Recurrent Laryngeal Cancer with Uncommon Kidney Metastasis

Session Information

Category: Trainee Case Report

  • 1500 Onco-Nephrology


  • Abramson, Matthew, New York Presbyterian, New York, New York, United States
  • Seshan, Surya V., Weill Cornell Medical College, New York, New York, United States
  • Shingarev, Roman A., Memorial Sloan Kettering Cancer Center, New York, New York, United States
  • Glezerman, Ilya, Memorial Sloan Kettering Cancer Center, New York, New York, United States
  • Gutgarts, Victoria, Memorial Sloan Kettering Cancer Center, New York, New York, United States

Laryngeal cancer is the fourteenth most common malignancy worldwide, where squamous cell carcinoma (SCC) is the most prominent subtype. Distant metastases occur in less than ten percent and involve the lung, liver, and bone but kidney metastases are seldomly reported. We report a rare case of recurrent laryngeal cancer with infiltrative kidney metastases.

Case Description

64-year-old man with recurrent metastatic laryngeal carcinoma was evaluated for worsening kidney function. First diagnosed with laryngeal carcinoma in 2011, managed with radiation therapy, with reoccurrence in 2017 requiring laryngectomy. Follow-up scans showed new metastatic lung disease treated with left upper lobe resection and cisplatin chemotherapy. Creatinine rose to 2.5 (0.7-1.3)mg/dl (baseline of 1.0mg/dl) over 3 months. He denied use of nonsteroidal anti-inflammatory drugs, and had not received intravenous contrast. He was recently started on ramipril for hypertension. Urinalysis showed no protein, with bland urine sediment. Renal ultrasound revealed enlarging kidneys, right 12.3cm (increased from 9.8cm 4 months prior) and left 11.9cm, without hydronephrosis. Positron emission tomography (PET) revealed several new areas of increased uptake by both kidneys, pulmonary nodules and diffuse hilar and retroperitoneal lymphadenopathy. Renal biopsy showed diffuse infiltrative moderately to focally well differentiated SCC replacing most of the cortical and medullary tissue. Four of 29 glomeruli were globally sclerosed, minimal changes in remaining glomeruli, with diffuse tubular atrophy and interstitial fibrosis. Immunofluorescence microscopy was not performed due to diffuse renal tissue infiltration. The patient’s creatinine remained elevated at 2.5mg/dl with plan by head and neck oncology for combination carboplatin, taxol, and cetuximab given the rapidly progressive nature of the disease.
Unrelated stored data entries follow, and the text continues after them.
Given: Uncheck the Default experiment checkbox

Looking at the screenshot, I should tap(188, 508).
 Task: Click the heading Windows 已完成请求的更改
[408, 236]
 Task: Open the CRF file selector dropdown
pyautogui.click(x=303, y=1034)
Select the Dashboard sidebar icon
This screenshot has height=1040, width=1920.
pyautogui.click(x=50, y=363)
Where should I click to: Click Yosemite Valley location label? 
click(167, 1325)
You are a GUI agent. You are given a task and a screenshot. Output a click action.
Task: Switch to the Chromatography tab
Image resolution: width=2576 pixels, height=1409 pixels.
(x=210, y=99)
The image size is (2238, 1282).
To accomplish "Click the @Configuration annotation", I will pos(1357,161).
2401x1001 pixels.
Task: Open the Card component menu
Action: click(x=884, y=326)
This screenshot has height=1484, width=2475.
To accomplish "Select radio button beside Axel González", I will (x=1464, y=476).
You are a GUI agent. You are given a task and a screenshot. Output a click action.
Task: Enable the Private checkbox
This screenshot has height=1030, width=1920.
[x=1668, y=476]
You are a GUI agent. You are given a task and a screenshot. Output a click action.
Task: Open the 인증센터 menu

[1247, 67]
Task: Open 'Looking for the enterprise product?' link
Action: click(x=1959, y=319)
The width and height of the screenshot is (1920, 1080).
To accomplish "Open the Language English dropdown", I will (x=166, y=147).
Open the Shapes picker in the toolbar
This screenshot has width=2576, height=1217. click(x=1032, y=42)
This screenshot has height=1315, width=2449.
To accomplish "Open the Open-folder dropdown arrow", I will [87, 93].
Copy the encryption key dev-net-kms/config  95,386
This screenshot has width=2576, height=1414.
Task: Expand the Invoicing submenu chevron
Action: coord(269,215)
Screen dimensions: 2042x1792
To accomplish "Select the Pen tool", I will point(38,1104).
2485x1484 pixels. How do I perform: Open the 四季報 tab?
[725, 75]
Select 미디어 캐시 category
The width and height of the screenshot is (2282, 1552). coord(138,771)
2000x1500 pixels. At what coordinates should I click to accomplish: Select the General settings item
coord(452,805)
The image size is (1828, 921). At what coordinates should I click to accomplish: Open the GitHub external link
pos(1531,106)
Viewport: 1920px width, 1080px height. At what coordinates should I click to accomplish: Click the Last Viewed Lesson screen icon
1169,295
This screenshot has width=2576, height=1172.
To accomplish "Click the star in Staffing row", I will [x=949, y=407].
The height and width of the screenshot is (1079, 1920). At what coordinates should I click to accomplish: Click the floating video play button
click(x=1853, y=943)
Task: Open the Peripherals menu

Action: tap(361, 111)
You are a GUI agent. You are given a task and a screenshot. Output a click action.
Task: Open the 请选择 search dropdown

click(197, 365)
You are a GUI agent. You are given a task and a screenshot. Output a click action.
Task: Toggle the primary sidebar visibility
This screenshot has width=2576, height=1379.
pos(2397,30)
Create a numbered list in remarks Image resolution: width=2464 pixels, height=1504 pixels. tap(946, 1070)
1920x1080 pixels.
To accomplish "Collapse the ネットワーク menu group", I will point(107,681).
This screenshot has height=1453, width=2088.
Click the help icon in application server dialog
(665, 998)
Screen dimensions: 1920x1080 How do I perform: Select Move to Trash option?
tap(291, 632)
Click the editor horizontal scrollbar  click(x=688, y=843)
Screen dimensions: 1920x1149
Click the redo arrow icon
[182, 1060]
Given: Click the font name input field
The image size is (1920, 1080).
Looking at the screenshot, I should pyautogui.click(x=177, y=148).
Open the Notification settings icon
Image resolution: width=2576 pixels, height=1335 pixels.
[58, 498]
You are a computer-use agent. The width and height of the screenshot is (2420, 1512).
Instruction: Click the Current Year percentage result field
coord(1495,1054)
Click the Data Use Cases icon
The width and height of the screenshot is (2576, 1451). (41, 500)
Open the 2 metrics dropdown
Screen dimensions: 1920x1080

Kidney dysfunction in the setting of malignancy is often attributed to nephrotoxic chemotherapy as a potential cause. It is important to recognize that kidney infiltration is also possible where treatment can be aimed at addressing the underlying malignancy. The above case is unique in that it highlights the rare entity of laryngeal carcinoma metastasizing to the kidneys and should be considered in patients presenting with kidney dysfunction and large kidneys.